Nella Chiesa si celebra la natività solo per Gesù, il Figlio di Dio; per S.Giovanni Battista,colui che annuncia il Cristo; per Maria Santissima, colei che portando il Figlio di Dio in grembo, porta all'umanità tutta, la salvezza dal peccato originale.
" La tua nascita o Madre di Dio, annunciò gioia a tutta la terra; da Te infatti è spuntato il sole di giustizia, Cristo Dio nostro.
Avendo Maria sciolto la maledizione, ci ha dato la benedizione; e, distrutta la morte , ci ha fatto dono della vita eterna " ( da testo bizzantino).
La natività di Maria preannuncia la salvezza in riscatto delle colpe di Eva.
Maria è la nuova Eva che con la sua accettazione alla maternità divina, concorrerà alla Salvezza con la Nascita di Cristo.
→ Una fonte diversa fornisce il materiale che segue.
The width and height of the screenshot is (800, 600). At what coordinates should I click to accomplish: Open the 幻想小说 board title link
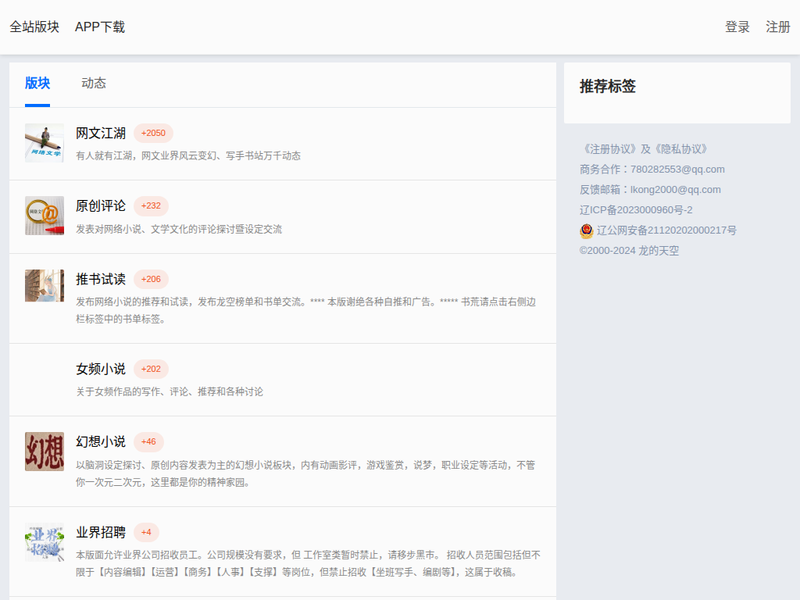(100, 441)
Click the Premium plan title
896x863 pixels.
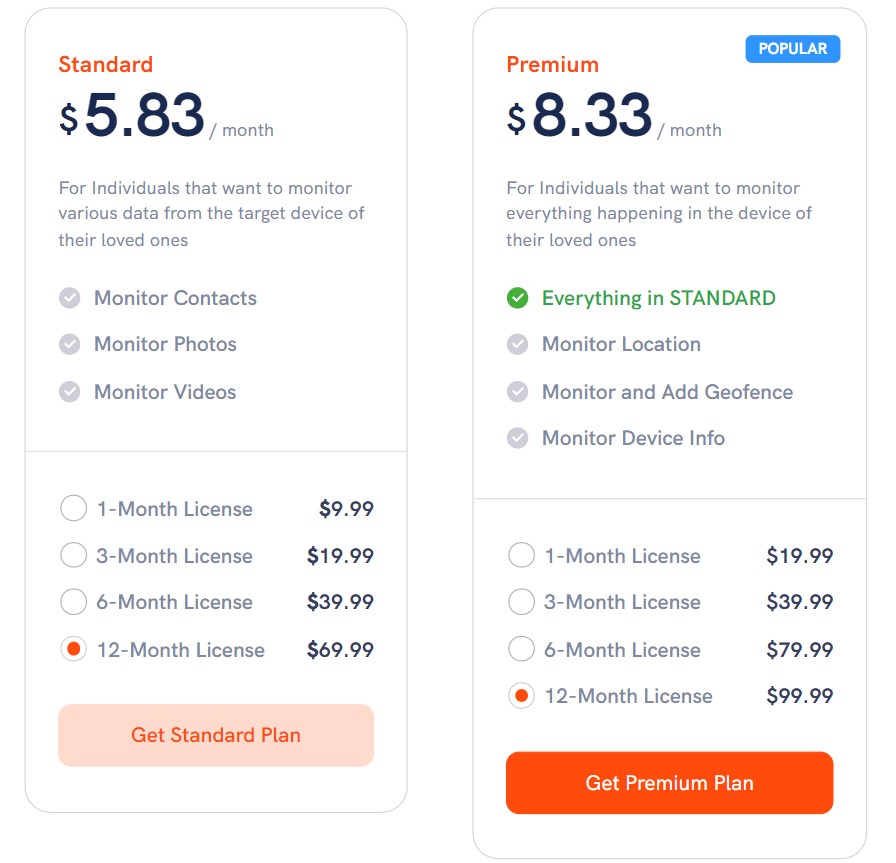point(553,65)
Il Papa Sergio 1° (630 d.c.) introdusse nella Liturgia Romana, le quattro grandi feste mariane: Assunzione, Purificazione, Annunciazione, Natività di Maria, che la tradizione popolare già onorava in oriente ed occidente.
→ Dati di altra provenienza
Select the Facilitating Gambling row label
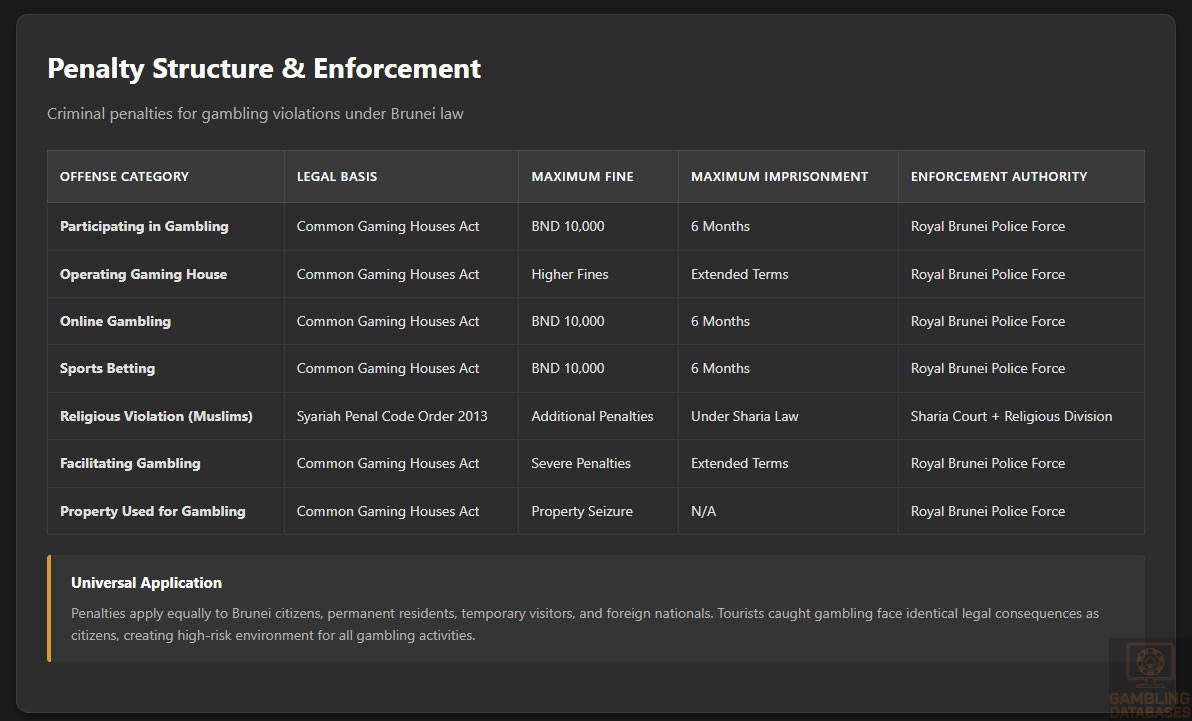Screen dimensions: 1192x721 pos(130,463)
Maria è paragonata alla "Scala del Cielo ", perché ella è il legame tra il cielo e la terra, è la Madre di Dio, e per mezzo suo le nostre preghiere salgono verso il Padre, e da Lei tutte le grazie sono distribuite.
Onoriamo Maria con un Ave Maria giornaliera e almeno una volta al mese, con la recita del Santo Rosario.
Preghiamo Maria Bambina con le parole di Sant'Antonio di Padova.
" Ti preghiamo dunque, o nostra Signora, perché tu, che sei la stella del mattino scacci con il tuo splendore la nuvola della suggestione diabolica, che copre la terra della nostra mente.
Tu che sei la luna piena, riempi la nostra vuotezza, dissolvi le tenebre dei nostri peccati, affinché meritiamo di giungere alla pienezza della vita e alla luce della gloria infinita.
Ce lo conceda colui che ti ha creata perché Tu sei la nostra luce, colui che oggi ti ha fatta nascere per potere egli stesso nascere da Te.
A Lui sia onore e gloria nei secoli dei secoli. Amen (dai Sermoni Mariani da S.Antonio di Padova).